Charles H. Townes was a Nobel Prize-winning physicist whose invention of the maser led to the development of the laser.

A native of Greenville, S.C., Townes was born in 1915 and grew up on Sumner Street in a home that was later razed to make room for St. Francis Hospital. He was the fourth child of Ellen Hard Townes, a homemaker and 1902 graduate of the Greenville Women’s College. Charles’ father, Henry, was an attorney and member of the Furman class of 1897. The Townes children grew up in a Baptist household that encouraged intellectual pursuits and open-minded discussions of the Bible.

Townes attended public schools and during the summers sometimes operated a small street-side stand where he sold apples and firecrackers to passers-by for a few pennies. He studied physics, mathematics and biology at Furman where he graduated summa cum laude at 19. Outside of the classroom, Townes collected specimens for the university’s biology camp, wrote for the college newspaper and was a member of the swimming team and football band.

After earning a Master of Arts in physics from Duke University in 1936, Townes packed his belongings and bought a bus ticket to Pasadena, Calif. where he enrolled at the California Institute of Technology and later earned a Ph.D. In 1940, he took a job with Bell Telephone Laboratories in New York and during World War II worked on radar bombing systems that could operate effectively in the severe humidity of the South Pacific.

After World War II, he became associate professor of physics at Columbia University and met Arthur L. Schawlow, who became his research assistant. The two would eventually combine their energies (and become brothers-in-law) to make major advances in the field of microwave spectroscopy.

In 1951 Townes, along with many other physicists, was studying how to use microwave spectroscopy to better examine molecular structure. As part of his research, he chaired a Navy-sponsored committee that encouraged research that might result in the generation of waves shorter than those of current radar systems—a goal that had proven elusive to researchers around the world.

One spring morning before a committee meeting in Washington, D.C., Townes woke up early and, because the hotel restaurant was not yet open, went outside to greet the day. As he sat on a bench, wrestling with his research questions, a solution popped into his head, and he quickly jotted it down on a piece of paper. His sudden insight led to the development of the first working maser, a device that amplifies electromagnetic waves, and soon thereafter, in collaboration with Schawlow, to the invention of the laser, which amplifies and directs light waves into parallel direct beams. Ultimately, it resulted in an astonishing array of discoveries now in common use in medicine, telecommunications, electronics, computers and many other areas. A statue on Main Street in Greenville marks the moment that Townes was sitting on a park bench in Washington, D.C.

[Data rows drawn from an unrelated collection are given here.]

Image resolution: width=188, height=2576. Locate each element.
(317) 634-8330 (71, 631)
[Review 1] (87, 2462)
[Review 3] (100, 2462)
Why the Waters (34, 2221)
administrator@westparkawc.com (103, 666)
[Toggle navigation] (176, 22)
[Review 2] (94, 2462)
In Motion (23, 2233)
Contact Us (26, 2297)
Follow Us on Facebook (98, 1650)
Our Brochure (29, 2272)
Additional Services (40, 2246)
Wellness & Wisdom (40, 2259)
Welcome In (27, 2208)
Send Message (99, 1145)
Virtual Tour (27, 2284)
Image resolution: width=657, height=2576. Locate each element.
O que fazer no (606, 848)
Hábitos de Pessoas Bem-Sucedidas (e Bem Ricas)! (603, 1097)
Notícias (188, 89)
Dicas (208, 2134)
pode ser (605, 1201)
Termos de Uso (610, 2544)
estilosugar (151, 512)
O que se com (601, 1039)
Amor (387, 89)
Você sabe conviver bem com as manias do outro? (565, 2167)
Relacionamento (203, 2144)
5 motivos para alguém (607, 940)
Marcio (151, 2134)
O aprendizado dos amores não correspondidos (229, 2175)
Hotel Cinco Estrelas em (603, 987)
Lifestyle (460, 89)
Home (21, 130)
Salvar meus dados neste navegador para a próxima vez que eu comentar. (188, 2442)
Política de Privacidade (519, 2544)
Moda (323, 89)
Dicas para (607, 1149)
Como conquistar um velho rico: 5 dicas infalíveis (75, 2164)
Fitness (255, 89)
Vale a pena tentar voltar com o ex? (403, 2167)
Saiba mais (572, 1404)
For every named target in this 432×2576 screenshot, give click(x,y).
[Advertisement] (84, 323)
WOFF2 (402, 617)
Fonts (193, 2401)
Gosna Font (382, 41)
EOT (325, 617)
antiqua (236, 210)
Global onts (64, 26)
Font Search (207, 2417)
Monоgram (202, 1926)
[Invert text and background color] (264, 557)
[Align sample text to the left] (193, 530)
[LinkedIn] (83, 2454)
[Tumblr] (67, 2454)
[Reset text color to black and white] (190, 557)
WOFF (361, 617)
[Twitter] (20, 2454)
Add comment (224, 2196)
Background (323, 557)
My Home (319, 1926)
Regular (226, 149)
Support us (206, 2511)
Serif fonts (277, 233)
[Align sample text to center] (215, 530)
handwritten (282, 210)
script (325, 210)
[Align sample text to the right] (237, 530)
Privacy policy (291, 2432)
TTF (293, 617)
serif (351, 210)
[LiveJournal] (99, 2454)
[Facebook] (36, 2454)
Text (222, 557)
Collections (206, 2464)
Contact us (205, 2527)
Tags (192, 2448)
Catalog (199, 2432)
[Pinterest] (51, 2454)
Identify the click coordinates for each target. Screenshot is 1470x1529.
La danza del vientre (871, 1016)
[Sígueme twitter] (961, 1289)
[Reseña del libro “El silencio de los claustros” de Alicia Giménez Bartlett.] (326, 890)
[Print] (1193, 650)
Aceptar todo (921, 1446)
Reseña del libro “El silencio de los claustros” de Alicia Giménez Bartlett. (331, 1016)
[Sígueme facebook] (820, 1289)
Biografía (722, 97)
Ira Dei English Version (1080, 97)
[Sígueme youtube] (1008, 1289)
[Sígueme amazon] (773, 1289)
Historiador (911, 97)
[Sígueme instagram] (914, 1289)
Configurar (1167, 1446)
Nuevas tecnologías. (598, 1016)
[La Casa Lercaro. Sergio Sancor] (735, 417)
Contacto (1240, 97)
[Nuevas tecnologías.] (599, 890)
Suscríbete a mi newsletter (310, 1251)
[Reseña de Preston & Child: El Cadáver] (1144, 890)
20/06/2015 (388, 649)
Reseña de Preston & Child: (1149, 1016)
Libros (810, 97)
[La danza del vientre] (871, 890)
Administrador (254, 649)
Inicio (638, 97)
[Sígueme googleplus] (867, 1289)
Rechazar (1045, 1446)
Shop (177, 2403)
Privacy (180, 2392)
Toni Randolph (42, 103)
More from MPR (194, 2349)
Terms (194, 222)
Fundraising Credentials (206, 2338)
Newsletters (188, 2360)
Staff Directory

In 1955, Townes and Schawlow co-authored the influential book Microwave Spectroscopy, and in 1960 they shared a patent for the laser. In 1961, a year after Frank Drake and associates launched the first scientific search for radio transmissions from distant solar systems, Townes co-authored a paper with R.N. Schwartz in Nature that proposed using the optical spectrum for similar indications.

Townes received the Nobel Prize in Physics in 1964 with two physicists from the Lebedev Institute in Moscow, Aleksander Prokhorov and Nikolai Basov. They were honored for “fundamental work in the field of quantum electronics which has led to the construction of oscillators and amplifiers based on the maser-laser principle.”

Townes has served as provost and professor of physics at MIT, director of the Enrico Fermi International School of Physics, and university professor of physics at the University of California. He holds honorary degrees from more than 25 institutions (including Furman) and is the recipient of close to 100 honors and awards.

In 2005, he was awarded the Templeton Prize for his efforts to build bridges between science and religion. According to the Templeton website, Townes’ “seminal 1996 article, ‘The Convergence of Science and Religion,’ established him as a unique voice – among scientists, in particular – seeking commonality between the two disciplines.”